▸ **Your instructions**
Where does the word "shortcut" occur in the data below? Copy each line that holds it.

Collected data entries:
^^^^^^^^^^^^^^^^

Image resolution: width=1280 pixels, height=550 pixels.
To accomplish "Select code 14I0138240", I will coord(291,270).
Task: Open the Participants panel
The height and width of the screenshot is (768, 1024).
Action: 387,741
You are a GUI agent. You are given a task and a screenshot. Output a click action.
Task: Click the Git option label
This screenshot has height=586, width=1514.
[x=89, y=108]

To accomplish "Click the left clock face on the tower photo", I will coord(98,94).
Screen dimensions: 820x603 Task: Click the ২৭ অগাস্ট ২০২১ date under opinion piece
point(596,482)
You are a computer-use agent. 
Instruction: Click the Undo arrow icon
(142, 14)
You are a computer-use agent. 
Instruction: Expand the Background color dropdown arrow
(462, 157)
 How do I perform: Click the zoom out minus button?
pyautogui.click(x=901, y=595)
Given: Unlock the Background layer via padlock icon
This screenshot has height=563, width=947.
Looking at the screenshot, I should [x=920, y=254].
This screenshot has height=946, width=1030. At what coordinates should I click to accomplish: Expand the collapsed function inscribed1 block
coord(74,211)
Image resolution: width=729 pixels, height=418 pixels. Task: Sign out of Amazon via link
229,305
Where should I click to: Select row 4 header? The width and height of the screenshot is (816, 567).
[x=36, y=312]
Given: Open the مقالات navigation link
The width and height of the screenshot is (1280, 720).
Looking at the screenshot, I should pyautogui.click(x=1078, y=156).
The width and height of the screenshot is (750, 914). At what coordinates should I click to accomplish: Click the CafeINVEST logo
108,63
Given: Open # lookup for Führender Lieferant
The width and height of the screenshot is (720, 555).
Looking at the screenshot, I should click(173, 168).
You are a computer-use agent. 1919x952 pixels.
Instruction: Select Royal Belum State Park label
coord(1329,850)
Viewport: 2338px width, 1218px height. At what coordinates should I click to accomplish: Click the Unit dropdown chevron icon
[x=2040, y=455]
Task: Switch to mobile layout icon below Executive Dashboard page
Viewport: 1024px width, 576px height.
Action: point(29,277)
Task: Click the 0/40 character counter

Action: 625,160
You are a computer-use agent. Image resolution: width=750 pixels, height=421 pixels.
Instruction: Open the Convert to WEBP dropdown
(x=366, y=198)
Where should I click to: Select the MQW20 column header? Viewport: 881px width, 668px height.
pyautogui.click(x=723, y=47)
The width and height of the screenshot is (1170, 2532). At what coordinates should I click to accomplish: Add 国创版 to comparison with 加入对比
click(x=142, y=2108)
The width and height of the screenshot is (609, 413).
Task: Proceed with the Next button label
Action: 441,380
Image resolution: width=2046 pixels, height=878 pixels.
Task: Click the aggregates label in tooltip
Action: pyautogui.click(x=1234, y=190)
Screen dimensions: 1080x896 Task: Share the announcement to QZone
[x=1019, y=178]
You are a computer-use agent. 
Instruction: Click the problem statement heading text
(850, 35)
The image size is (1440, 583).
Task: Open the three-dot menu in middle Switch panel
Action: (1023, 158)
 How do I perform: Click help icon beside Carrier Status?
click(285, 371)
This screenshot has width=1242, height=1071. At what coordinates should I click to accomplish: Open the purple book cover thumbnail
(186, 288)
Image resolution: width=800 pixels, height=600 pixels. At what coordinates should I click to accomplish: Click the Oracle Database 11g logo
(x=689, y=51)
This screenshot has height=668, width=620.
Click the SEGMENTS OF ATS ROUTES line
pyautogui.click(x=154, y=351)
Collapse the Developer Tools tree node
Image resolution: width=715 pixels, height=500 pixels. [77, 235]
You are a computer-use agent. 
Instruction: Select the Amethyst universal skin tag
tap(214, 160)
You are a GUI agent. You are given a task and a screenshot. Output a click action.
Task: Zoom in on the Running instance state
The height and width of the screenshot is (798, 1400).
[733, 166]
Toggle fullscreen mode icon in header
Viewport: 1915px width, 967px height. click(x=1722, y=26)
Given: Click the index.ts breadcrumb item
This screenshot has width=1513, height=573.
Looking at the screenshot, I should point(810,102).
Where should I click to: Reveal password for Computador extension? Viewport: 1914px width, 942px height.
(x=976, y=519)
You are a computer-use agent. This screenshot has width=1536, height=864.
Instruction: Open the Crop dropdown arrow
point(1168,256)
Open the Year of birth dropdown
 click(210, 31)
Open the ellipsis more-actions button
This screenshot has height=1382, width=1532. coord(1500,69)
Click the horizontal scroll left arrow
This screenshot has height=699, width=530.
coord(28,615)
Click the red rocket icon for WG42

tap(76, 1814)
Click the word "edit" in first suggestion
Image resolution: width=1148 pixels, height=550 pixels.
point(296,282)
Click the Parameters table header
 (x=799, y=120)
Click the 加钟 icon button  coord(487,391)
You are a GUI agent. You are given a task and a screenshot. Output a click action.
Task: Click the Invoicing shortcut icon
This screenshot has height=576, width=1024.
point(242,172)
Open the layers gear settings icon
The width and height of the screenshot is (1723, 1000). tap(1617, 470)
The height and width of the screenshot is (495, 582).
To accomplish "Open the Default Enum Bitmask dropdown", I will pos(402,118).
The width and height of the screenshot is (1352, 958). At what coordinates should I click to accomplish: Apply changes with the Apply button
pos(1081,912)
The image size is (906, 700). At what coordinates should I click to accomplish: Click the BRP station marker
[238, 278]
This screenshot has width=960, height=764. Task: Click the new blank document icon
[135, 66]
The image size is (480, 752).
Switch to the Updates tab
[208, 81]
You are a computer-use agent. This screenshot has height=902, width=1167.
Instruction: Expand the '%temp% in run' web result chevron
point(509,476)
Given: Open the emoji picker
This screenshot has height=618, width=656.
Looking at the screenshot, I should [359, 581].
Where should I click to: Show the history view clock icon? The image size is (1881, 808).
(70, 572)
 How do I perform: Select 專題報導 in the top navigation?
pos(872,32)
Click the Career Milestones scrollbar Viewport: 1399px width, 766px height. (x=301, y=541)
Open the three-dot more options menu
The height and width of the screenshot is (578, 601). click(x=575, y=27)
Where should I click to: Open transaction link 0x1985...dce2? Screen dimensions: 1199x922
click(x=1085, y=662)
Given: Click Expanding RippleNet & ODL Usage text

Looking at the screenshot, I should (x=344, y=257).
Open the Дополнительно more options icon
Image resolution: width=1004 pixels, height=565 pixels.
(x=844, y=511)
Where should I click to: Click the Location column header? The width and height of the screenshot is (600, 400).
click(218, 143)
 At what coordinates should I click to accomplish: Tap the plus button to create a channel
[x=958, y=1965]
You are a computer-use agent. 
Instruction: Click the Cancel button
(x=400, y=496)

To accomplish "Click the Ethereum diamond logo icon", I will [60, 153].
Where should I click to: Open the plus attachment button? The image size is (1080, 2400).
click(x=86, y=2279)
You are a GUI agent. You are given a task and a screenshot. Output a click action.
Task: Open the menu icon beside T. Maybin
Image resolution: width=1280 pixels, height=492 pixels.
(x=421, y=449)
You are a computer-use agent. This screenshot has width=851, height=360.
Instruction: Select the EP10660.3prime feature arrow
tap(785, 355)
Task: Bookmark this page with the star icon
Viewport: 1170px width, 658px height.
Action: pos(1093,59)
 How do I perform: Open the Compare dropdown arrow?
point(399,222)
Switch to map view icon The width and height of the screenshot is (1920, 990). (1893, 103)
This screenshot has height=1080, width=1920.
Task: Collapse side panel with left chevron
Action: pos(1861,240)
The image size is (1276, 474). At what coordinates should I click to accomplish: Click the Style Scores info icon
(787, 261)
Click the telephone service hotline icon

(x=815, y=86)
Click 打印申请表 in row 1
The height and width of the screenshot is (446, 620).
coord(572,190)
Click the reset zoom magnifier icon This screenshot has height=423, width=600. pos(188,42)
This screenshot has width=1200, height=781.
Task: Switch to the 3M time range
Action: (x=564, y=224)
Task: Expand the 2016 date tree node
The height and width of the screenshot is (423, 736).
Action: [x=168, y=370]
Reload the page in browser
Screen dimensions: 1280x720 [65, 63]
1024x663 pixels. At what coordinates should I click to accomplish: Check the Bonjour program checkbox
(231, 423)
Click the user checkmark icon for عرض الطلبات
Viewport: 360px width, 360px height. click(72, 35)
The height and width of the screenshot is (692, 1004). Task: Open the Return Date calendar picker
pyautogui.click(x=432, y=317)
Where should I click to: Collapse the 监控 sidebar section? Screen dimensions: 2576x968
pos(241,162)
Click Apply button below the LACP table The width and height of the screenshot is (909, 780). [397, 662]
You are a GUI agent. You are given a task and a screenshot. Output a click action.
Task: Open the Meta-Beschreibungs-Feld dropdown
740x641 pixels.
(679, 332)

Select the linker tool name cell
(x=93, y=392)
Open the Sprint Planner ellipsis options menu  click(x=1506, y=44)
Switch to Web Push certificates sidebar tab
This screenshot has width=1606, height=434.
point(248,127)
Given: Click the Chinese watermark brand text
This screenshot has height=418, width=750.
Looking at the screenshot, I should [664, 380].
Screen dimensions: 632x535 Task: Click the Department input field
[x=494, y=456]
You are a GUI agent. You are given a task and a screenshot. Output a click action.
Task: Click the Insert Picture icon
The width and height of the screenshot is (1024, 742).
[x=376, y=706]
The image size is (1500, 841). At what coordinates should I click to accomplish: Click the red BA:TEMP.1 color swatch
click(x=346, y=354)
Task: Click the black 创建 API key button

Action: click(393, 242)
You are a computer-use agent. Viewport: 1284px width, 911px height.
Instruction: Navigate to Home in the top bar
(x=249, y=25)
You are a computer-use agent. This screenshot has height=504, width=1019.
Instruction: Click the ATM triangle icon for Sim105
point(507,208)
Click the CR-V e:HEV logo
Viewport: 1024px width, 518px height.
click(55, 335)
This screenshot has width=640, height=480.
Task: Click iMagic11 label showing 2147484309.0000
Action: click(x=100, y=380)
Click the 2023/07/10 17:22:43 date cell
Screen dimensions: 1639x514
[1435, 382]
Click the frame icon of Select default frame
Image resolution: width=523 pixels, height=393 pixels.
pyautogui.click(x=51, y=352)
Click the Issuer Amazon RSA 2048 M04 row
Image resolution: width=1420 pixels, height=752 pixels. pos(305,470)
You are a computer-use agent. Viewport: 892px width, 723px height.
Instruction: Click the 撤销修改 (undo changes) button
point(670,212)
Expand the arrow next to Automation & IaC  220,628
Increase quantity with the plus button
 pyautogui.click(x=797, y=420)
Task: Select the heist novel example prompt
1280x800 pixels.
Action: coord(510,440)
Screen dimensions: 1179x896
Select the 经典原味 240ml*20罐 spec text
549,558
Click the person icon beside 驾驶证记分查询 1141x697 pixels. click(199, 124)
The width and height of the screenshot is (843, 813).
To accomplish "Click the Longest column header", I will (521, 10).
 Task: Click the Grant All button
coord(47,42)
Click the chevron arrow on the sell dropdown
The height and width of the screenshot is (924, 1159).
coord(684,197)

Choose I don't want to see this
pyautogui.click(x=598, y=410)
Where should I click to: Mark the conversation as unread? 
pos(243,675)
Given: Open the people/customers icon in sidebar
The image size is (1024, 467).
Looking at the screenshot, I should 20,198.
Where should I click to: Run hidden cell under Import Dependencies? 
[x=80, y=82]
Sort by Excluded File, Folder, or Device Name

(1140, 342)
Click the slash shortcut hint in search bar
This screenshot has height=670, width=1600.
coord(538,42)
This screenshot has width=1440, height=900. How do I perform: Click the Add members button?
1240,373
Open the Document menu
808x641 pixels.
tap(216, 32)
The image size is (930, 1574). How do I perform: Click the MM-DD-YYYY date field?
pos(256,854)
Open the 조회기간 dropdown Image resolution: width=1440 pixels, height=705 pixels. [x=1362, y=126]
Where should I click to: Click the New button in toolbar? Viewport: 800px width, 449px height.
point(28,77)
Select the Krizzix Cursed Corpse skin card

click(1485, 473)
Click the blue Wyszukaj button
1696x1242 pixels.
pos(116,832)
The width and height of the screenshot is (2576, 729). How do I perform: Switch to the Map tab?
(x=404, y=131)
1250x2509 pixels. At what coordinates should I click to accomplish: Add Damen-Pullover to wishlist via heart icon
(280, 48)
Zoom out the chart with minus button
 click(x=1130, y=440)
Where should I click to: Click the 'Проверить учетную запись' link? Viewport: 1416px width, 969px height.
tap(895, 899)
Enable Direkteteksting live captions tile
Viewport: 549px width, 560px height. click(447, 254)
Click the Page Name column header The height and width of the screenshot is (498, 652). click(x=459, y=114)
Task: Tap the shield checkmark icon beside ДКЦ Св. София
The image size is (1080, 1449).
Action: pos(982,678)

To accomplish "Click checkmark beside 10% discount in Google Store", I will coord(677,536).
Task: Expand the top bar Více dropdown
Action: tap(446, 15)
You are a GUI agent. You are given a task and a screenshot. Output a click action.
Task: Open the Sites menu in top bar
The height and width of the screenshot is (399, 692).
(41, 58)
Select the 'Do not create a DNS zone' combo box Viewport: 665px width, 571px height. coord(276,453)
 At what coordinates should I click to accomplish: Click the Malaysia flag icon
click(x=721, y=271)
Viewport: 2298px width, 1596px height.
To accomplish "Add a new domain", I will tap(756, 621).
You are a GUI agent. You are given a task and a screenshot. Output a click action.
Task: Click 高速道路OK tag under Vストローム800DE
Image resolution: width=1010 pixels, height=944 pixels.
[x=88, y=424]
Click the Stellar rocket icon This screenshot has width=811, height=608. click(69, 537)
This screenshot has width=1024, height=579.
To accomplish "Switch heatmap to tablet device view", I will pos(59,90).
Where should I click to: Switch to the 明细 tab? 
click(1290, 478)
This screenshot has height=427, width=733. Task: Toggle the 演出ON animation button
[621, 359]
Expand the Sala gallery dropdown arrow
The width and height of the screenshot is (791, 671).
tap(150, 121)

^^^^^^^^^^^^^^^^

▸ **Written reply**
Task: Click the Invoicing shortcut icon
Click the slash shortcut hint in search bar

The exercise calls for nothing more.